EXERCISE INSTRUCTIONS: A word-for-word transcription of every record is needed.

──────── SOURCE DATA ────────

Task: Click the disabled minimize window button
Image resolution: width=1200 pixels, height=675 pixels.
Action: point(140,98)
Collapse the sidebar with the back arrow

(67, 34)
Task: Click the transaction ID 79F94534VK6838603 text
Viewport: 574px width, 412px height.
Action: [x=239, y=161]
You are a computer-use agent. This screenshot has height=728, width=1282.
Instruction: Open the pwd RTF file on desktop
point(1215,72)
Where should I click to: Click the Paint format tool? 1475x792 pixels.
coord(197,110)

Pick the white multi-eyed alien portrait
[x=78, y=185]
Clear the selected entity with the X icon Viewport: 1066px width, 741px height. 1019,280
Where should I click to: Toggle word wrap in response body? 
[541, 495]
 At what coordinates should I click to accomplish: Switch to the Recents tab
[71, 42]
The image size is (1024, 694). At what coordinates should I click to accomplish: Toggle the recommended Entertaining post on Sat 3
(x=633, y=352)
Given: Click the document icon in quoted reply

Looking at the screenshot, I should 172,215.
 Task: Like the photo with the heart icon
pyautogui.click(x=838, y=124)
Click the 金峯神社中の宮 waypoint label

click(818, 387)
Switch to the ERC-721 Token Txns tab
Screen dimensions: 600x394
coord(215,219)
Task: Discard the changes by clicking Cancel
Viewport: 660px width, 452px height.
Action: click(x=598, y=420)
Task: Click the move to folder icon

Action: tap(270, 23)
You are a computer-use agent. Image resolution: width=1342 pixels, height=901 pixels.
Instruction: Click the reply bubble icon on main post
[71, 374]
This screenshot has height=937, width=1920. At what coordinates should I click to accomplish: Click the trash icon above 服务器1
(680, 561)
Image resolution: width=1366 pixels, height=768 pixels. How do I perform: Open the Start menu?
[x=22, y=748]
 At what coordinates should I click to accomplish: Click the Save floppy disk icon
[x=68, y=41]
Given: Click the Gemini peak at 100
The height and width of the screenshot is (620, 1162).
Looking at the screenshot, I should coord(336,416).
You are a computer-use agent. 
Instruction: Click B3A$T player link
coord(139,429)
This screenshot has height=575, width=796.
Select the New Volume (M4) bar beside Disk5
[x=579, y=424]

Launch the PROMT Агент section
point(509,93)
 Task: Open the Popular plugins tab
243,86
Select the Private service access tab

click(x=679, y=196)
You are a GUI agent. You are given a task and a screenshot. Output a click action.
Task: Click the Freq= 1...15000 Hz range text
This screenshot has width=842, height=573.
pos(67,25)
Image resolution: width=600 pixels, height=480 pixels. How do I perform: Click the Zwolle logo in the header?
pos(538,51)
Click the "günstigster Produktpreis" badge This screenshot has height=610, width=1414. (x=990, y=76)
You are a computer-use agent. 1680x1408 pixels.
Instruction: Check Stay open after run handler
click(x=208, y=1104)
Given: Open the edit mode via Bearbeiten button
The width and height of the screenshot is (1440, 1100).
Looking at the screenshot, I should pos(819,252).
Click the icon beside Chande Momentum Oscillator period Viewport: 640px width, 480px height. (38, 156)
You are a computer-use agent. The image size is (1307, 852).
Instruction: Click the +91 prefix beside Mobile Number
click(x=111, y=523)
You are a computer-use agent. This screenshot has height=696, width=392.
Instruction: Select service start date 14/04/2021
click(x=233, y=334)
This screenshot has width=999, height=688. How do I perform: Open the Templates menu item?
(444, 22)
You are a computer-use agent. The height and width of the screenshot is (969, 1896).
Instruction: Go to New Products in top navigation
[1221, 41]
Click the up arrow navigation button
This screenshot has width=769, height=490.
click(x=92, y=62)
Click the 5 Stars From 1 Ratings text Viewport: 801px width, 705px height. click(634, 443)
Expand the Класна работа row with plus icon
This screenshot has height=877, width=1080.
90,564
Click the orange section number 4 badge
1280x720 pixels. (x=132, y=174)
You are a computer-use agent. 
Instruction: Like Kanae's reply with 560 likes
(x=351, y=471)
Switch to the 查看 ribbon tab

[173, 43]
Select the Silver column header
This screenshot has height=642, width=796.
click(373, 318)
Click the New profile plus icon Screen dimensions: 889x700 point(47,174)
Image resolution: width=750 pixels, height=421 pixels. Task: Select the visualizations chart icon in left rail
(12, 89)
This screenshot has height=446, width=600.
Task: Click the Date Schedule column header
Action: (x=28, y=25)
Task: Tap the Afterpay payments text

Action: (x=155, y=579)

────────

WRITTEN REPLY:
Task: Click the disabled minimize window button
Image resolution: width=1200 pixels, height=675 pixels.
Action: point(140,98)
Collapse the sidebar with the back arrow

(67, 34)
Task: Click the transaction ID 79F94534VK6838603 text
Viewport: 574px width, 412px height.
Action: [x=239, y=161]
You are a computer-use agent. This screenshot has height=728, width=1282.
Instruction: Open the pwd RTF file on desktop
point(1215,72)
Where should I click to: Click the Paint format tool? 1475x792 pixels.
coord(197,110)

Pick the white multi-eyed alien portrait
[x=78, y=185]
Clear the selected entity with the X icon Viewport: 1066px width, 741px height. 1019,280
Where should I click to: Toggle word wrap in response body? 
[541, 495]
 At what coordinates should I click to accomplish: Switch to the Recents tab
[71, 42]
The image size is (1024, 694). At what coordinates should I click to accomplish: Toggle the recommended Entertaining post on Sat 3
(x=633, y=352)
Given: Click the document icon in quoted reply

Looking at the screenshot, I should 172,215.
 Task: Like the photo with the heart icon
pyautogui.click(x=838, y=124)
Click the 金峯神社中の宮 waypoint label

click(818, 387)
Switch to the ERC-721 Token Txns tab
Screen dimensions: 600x394
coord(215,219)
Task: Discard the changes by clicking Cancel
Viewport: 660px width, 452px height.
Action: click(x=598, y=420)
Task: Click the move to folder icon

Action: tap(270, 23)
You are a computer-use agent. Image resolution: width=1342 pixels, height=901 pixels.
Instruction: Click the reply bubble icon on main post
[71, 374]
This screenshot has height=937, width=1920. At what coordinates should I click to accomplish: Click the trash icon above 服务器1
(680, 561)
Image resolution: width=1366 pixels, height=768 pixels. How do I perform: Open the Start menu?
[x=22, y=748]
 At what coordinates should I click to accomplish: Click the Save floppy disk icon
[x=68, y=41]
Given: Click the Gemini peak at 100
The height and width of the screenshot is (620, 1162).
Looking at the screenshot, I should coord(336,416).
You are a computer-use agent. 
Instruction: Click B3A$T player link
coord(139,429)
This screenshot has height=575, width=796.
Select the New Volume (M4) bar beside Disk5
[x=579, y=424]

Launch the PROMT Агент section
point(509,93)
 Task: Open the Popular plugins tab
243,86
Select the Private service access tab

click(x=679, y=196)
You are a GUI agent. You are given a task and a screenshot. Output a click action.
Task: Click the Freq= 1...15000 Hz range text
This screenshot has width=842, height=573.
pos(67,25)
Image resolution: width=600 pixels, height=480 pixels. How do I perform: Click the Zwolle logo in the header?
pos(538,51)
Click the "günstigster Produktpreis" badge This screenshot has height=610, width=1414. (x=990, y=76)
You are a computer-use agent. 1680x1408 pixels.
Instruction: Check Stay open after run handler
click(x=208, y=1104)
Given: Open the edit mode via Bearbeiten button
The width and height of the screenshot is (1440, 1100).
Looking at the screenshot, I should pos(819,252).
Click the icon beside Chande Momentum Oscillator period Viewport: 640px width, 480px height. (38, 156)
You are a computer-use agent. The image size is (1307, 852).
Instruction: Click the +91 prefix beside Mobile Number
click(x=111, y=523)
You are a computer-use agent. This screenshot has height=696, width=392.
Instruction: Select service start date 14/04/2021
click(x=233, y=334)
This screenshot has width=999, height=688. How do I perform: Open the Templates menu item?
(444, 22)
You are a computer-use agent. The height and width of the screenshot is (969, 1896).
Instruction: Go to New Products in top navigation
[1221, 41]
Click the up arrow navigation button
This screenshot has width=769, height=490.
click(x=92, y=62)
Click the 5 Stars From 1 Ratings text Viewport: 801px width, 705px height. click(634, 443)
Expand the Класна работа row with plus icon
This screenshot has height=877, width=1080.
90,564
Click the orange section number 4 badge
1280x720 pixels. (x=132, y=174)
You are a computer-use agent. 
Instruction: Like Kanae's reply with 560 likes
(x=351, y=471)
Switch to the 查看 ribbon tab

[173, 43]
Select the Silver column header
This screenshot has height=642, width=796.
click(373, 318)
Click the New profile plus icon Screen dimensions: 889x700 point(47,174)
Image resolution: width=750 pixels, height=421 pixels. Task: Select the visualizations chart icon in left rail
(12, 89)
This screenshot has height=446, width=600.
Task: Click the Date Schedule column header
Action: (x=28, y=25)
Task: Tap the Afterpay payments text

Action: (x=155, y=579)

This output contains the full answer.